With the workflow in place, the team then worked with the UK IBD Genetic Consortium to compare 377 patients with ulcerative colitis to see how their individual genomes affected the network. They found that the patients clustered into four distinct groups, based on their “network footprint”.
This finding means that although their symptoms may be the same, the underlying drivers of ulcerative colitis may vary. More work needs to be done with larger groups of patients to validate the pathways identified here, but if successful it could lead to a more stratified, or even personalised medicine approach to treatment of IBD, based on the patients’ genomics.
The systems genomics workflow, called the integrated SNP Network Pipeline (iSNP), has now been published in the journal Nature Communications and is the subject of a patent filing.
“For complex diseases, such as cancer, IBD, and other autoimmune diseases, there are always multiple answers” said Prof. Simon Carding from the Quadram Institute and University of East Anglia.”
“Until now there were only a few tools that could carry out a complex analysis on a patient-specific way and provide various molecular maps of the same disease. With iSNP, it is now a reality to screen large cohorts, understand better the individual pathogenesis stories, and find the best treatment for the right patient.”

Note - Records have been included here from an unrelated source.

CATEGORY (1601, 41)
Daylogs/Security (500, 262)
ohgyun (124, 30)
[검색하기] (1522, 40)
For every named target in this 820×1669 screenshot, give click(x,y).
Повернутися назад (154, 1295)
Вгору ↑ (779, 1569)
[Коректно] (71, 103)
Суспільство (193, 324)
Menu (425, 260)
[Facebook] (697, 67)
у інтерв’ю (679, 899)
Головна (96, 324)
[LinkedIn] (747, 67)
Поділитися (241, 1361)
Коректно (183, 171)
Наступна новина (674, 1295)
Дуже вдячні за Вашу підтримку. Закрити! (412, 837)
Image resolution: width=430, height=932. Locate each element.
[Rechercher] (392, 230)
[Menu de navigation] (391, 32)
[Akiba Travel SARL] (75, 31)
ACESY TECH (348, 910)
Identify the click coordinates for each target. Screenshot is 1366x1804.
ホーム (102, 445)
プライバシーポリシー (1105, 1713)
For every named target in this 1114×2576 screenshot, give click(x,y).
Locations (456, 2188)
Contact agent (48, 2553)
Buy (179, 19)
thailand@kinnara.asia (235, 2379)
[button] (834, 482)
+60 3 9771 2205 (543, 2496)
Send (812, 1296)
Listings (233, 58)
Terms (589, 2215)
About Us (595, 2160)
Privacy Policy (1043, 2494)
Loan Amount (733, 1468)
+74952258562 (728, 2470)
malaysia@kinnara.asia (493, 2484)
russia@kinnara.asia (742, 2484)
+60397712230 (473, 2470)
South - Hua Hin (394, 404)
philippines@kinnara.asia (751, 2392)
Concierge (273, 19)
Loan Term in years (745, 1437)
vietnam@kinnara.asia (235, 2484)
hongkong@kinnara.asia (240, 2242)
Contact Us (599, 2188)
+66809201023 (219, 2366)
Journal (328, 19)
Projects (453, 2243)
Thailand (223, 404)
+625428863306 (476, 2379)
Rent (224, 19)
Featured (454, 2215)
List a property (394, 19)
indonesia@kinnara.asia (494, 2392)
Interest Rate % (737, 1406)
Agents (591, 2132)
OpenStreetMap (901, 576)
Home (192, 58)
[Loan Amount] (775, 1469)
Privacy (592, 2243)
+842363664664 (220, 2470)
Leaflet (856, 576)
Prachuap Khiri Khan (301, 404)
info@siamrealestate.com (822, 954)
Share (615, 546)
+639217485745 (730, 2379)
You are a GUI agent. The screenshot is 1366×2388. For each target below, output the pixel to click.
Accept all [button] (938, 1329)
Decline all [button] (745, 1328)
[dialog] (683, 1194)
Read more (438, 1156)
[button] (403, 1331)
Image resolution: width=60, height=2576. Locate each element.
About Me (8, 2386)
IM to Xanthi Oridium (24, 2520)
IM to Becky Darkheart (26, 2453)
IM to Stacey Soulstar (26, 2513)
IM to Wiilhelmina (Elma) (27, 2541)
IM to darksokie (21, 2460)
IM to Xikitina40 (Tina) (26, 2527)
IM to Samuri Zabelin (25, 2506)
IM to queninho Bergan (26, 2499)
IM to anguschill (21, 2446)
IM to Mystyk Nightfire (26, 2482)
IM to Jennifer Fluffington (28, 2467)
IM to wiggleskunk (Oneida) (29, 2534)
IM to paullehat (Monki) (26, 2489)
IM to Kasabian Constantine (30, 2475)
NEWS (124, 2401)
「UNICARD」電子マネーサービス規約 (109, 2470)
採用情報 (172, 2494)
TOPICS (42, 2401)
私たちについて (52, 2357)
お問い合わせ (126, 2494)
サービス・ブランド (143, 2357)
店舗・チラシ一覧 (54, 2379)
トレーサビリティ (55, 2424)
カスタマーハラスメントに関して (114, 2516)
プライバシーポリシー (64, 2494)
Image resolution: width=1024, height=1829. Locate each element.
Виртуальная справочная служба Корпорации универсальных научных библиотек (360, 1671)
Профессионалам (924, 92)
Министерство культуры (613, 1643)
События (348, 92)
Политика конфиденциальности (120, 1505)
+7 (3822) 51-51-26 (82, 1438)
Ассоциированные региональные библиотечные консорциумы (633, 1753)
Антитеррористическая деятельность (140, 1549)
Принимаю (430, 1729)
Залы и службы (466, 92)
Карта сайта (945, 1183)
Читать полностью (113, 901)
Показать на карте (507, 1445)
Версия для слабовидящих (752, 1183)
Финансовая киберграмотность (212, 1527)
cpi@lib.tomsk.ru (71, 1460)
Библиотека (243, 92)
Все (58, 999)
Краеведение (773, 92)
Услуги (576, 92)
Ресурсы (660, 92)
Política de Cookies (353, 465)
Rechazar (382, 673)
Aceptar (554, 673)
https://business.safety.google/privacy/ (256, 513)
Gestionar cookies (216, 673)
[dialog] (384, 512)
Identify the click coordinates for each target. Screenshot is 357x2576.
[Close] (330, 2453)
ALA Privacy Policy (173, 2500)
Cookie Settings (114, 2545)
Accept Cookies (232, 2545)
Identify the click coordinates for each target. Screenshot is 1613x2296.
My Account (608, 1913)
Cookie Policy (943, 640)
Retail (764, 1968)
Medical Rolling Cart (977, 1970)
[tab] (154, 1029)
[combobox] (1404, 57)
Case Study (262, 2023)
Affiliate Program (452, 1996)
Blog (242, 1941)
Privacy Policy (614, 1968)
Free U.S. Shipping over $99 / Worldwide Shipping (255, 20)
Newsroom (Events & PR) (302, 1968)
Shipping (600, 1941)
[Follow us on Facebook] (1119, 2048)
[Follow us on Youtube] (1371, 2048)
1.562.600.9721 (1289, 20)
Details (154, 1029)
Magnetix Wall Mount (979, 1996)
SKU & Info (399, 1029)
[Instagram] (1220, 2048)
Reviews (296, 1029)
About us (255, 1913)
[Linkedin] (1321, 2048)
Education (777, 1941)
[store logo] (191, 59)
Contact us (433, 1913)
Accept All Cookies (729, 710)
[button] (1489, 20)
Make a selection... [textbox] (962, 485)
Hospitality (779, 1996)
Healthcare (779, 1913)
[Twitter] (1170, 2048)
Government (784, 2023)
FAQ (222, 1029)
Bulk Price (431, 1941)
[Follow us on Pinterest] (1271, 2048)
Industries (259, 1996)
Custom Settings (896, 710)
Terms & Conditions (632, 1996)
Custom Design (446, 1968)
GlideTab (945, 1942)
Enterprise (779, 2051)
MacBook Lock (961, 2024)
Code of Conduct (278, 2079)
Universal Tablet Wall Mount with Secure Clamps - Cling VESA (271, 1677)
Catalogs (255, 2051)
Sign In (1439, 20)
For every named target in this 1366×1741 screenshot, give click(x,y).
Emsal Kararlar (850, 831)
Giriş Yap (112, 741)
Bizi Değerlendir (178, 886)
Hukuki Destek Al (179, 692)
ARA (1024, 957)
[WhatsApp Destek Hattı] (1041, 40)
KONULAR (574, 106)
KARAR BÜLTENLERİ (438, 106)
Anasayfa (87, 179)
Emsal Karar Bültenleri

A systems genomics approach to uncover patient-specific pathogenic pathways and proteins in ulcerative colitis
Johanne Brooks-Warburton, Dezso Modos, Padhmanand Sudhakar, Matthew Madgwick, John P. Thomas, Balazs Bohar, David Fazekas, Azedine Zoufir, Orsolya Kapuy, Mate Szalay-Beko, Bram Verstockt, Lindsay Hall, Alastair Watson, Mark Tremelling, Miles Parkes, Severine Vermeire, Andreas Bender, Simon R. Carding, Tamas Korcsmaros, Nature Communications DOI: 10.1038/s41467-022-29998-8 will be published on 28th April 2022.